##### Provided records

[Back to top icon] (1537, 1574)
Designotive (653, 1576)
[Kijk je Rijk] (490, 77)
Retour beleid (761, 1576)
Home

##########

Problem to work on: Each record above is to be returned verbatim.

Written answer:
[Back to top icon] (1537, 1574)
Designotive (653, 1576)
[Kijk je Rijk] (490, 77)
Retour beleid (761, 1576)
Home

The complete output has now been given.